- REQUIRED WORK
Search the data for "width" and copy every matching line.

(Items from a data source)
/---

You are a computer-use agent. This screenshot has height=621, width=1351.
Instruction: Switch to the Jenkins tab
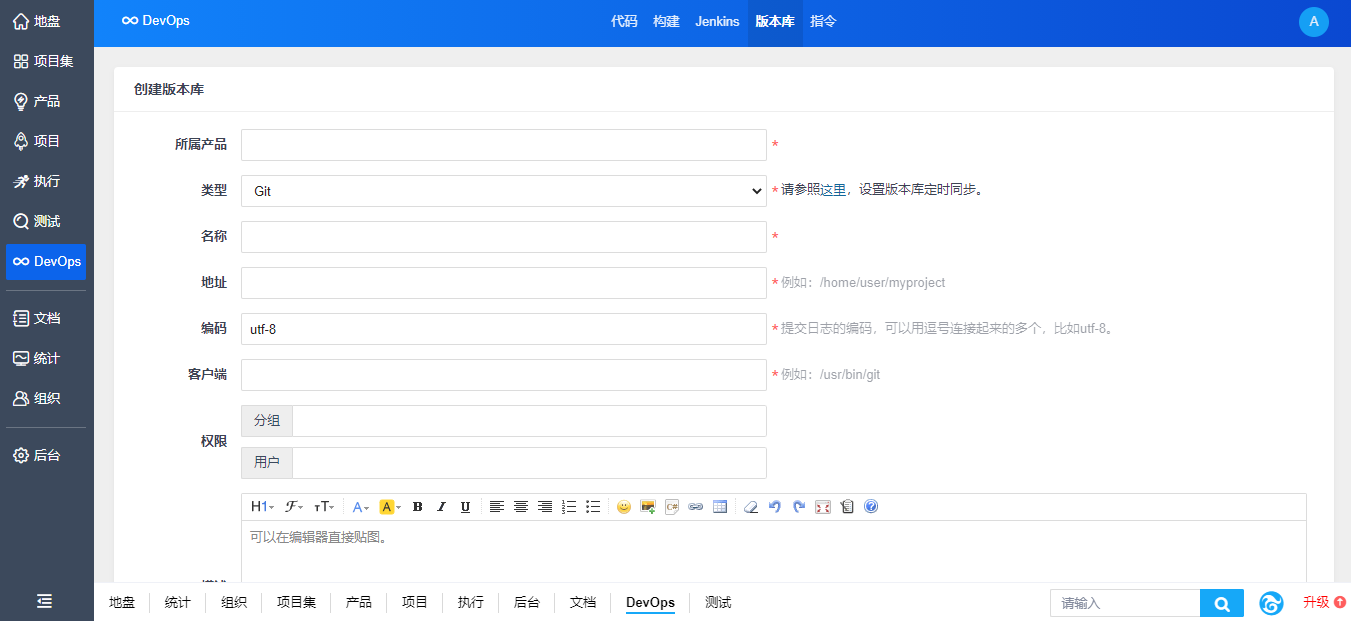[x=717, y=21]
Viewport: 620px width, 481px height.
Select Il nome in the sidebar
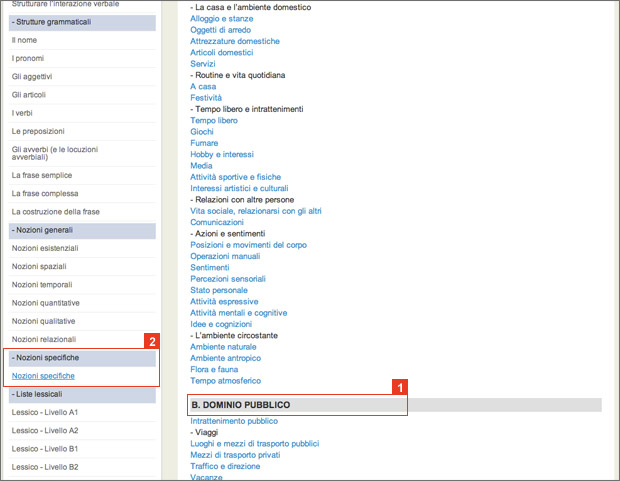click(x=24, y=40)
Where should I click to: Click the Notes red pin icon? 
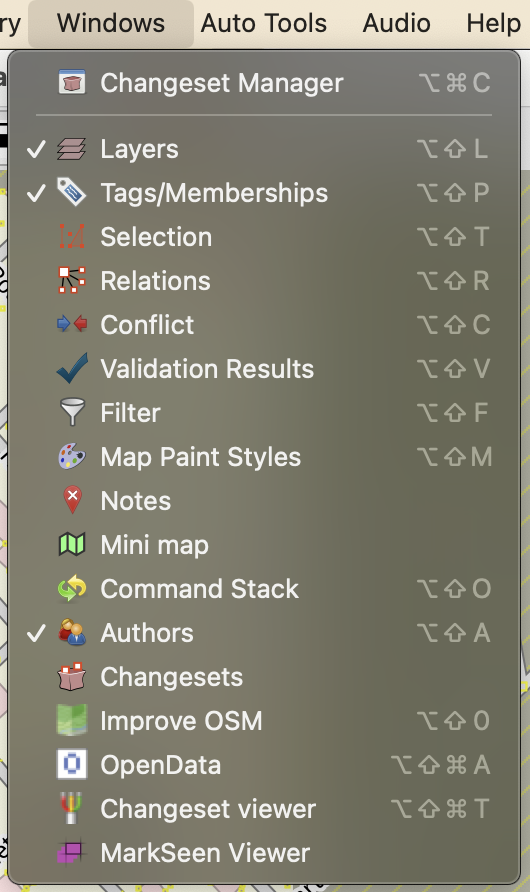point(72,501)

\---

- SOLUTION BELOW
You are a computer-use agent. This screenshot has height=621, width=1351.
Viewport: 620px width, 481px height.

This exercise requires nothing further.